Two lines in the listing below mark the span: one contains "Task: Select the dividend marker in May" and one contains "705x421 pixels.". Reproduce both of them and everything between, exactly.

━━━━━━━━

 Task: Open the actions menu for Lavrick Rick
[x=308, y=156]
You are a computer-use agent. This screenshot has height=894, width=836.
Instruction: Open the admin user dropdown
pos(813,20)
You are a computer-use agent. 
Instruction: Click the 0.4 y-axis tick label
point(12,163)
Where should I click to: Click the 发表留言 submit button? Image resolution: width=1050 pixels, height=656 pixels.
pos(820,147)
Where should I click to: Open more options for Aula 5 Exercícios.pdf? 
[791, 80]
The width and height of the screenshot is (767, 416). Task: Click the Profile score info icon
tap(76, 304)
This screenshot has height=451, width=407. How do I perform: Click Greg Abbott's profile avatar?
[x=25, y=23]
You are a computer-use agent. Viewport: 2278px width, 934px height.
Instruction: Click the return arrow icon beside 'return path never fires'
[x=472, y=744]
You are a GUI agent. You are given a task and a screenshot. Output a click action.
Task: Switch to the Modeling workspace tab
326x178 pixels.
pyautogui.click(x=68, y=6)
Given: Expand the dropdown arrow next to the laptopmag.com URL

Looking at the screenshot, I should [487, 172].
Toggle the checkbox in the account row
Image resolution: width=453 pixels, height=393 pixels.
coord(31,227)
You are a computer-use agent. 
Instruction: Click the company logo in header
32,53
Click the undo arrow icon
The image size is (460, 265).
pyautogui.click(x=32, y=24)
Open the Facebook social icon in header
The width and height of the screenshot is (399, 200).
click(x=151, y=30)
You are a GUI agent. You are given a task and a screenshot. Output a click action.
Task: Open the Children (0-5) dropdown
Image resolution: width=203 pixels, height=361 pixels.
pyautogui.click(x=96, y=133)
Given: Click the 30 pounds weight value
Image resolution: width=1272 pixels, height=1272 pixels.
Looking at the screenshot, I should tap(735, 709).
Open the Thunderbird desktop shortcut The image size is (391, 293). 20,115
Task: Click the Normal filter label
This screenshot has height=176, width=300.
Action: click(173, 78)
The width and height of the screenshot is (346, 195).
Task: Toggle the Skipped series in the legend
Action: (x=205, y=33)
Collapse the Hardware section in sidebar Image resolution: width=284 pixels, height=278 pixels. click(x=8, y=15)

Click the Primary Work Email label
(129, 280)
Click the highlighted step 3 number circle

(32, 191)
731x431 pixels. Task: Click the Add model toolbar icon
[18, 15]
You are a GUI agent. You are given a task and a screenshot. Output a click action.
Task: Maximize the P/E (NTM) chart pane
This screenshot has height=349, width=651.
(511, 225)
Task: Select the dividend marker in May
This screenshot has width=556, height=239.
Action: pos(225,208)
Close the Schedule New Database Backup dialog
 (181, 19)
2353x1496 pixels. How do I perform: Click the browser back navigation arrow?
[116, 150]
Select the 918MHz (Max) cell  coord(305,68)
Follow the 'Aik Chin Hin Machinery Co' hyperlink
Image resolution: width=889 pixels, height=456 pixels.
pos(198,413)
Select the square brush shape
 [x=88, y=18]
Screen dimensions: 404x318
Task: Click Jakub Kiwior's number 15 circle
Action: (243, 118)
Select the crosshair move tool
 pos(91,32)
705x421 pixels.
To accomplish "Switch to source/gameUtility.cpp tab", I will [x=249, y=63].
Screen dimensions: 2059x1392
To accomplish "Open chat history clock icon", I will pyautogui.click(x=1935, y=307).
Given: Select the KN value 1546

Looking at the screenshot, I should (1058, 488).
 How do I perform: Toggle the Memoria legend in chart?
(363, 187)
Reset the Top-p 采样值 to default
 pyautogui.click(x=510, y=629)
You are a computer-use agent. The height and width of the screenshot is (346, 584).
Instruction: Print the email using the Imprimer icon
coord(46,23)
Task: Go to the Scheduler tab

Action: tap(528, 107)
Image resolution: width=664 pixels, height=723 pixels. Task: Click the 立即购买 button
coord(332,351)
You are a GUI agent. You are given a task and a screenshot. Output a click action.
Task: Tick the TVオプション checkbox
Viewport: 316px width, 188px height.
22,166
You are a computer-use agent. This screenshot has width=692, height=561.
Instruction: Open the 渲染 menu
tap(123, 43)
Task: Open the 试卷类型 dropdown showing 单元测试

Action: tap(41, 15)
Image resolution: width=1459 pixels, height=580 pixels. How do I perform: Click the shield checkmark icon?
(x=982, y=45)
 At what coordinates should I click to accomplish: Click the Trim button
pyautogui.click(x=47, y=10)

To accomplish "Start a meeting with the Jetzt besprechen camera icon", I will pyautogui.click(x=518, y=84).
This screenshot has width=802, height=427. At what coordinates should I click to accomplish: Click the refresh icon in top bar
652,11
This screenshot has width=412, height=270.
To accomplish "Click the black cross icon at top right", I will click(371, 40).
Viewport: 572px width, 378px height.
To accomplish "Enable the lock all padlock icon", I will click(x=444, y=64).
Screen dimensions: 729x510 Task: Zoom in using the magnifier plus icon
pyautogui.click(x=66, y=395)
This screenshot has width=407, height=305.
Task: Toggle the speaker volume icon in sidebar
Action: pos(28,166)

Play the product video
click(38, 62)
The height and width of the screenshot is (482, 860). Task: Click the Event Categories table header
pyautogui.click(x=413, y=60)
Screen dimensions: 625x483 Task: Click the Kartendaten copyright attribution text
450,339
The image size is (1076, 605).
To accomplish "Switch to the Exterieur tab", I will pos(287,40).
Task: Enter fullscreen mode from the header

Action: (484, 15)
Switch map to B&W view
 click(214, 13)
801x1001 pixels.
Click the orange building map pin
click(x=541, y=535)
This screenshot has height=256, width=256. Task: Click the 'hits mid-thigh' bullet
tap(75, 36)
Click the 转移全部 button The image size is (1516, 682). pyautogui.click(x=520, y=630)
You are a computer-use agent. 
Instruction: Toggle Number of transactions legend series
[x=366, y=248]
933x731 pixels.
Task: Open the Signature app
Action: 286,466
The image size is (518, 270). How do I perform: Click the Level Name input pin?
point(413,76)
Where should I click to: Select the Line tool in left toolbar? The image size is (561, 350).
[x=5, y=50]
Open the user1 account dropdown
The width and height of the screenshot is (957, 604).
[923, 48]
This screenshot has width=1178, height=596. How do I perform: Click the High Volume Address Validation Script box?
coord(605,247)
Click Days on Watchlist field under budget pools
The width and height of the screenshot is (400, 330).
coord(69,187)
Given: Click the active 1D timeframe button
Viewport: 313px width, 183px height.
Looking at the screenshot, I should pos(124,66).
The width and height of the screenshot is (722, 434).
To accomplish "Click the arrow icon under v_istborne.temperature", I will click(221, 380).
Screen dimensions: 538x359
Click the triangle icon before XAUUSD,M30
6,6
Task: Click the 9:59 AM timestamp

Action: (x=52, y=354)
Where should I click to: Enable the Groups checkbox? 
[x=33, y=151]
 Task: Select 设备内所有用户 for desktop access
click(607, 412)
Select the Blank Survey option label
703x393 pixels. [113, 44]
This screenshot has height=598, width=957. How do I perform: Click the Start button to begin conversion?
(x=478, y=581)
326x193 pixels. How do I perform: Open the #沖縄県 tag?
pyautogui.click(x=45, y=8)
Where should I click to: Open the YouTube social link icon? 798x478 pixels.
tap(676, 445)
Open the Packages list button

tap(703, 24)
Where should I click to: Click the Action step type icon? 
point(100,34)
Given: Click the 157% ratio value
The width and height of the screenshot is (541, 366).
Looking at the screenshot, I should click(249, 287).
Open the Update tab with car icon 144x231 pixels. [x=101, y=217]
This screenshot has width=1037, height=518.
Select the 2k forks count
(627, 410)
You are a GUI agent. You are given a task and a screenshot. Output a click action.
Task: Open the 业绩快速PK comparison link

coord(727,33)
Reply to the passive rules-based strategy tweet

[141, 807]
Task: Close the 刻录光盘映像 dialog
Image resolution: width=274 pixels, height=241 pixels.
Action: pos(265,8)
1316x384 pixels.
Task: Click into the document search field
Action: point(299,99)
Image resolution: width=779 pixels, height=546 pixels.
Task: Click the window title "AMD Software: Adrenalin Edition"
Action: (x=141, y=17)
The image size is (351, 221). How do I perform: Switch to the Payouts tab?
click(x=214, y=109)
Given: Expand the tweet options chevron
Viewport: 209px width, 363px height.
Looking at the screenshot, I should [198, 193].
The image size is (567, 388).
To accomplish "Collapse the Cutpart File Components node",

━━━━━━━━

**Task response**:
Task: Select the dividend marker in May
This screenshot has width=556, height=239.
Action: pos(225,208)
Close the Schedule New Database Backup dialog
 (181, 19)
2353x1496 pixels. How do I perform: Click the browser back navigation arrow?
[116, 150]
Select the 918MHz (Max) cell  coord(305,68)
Follow the 'Aik Chin Hin Machinery Co' hyperlink
Image resolution: width=889 pixels, height=456 pixels.
pos(198,413)
Select the square brush shape
 [x=88, y=18]
Screen dimensions: 404x318
Task: Click Jakub Kiwior's number 15 circle
Action: (243, 118)
Select the crosshair move tool
 pos(91,32)
705x421 pixels.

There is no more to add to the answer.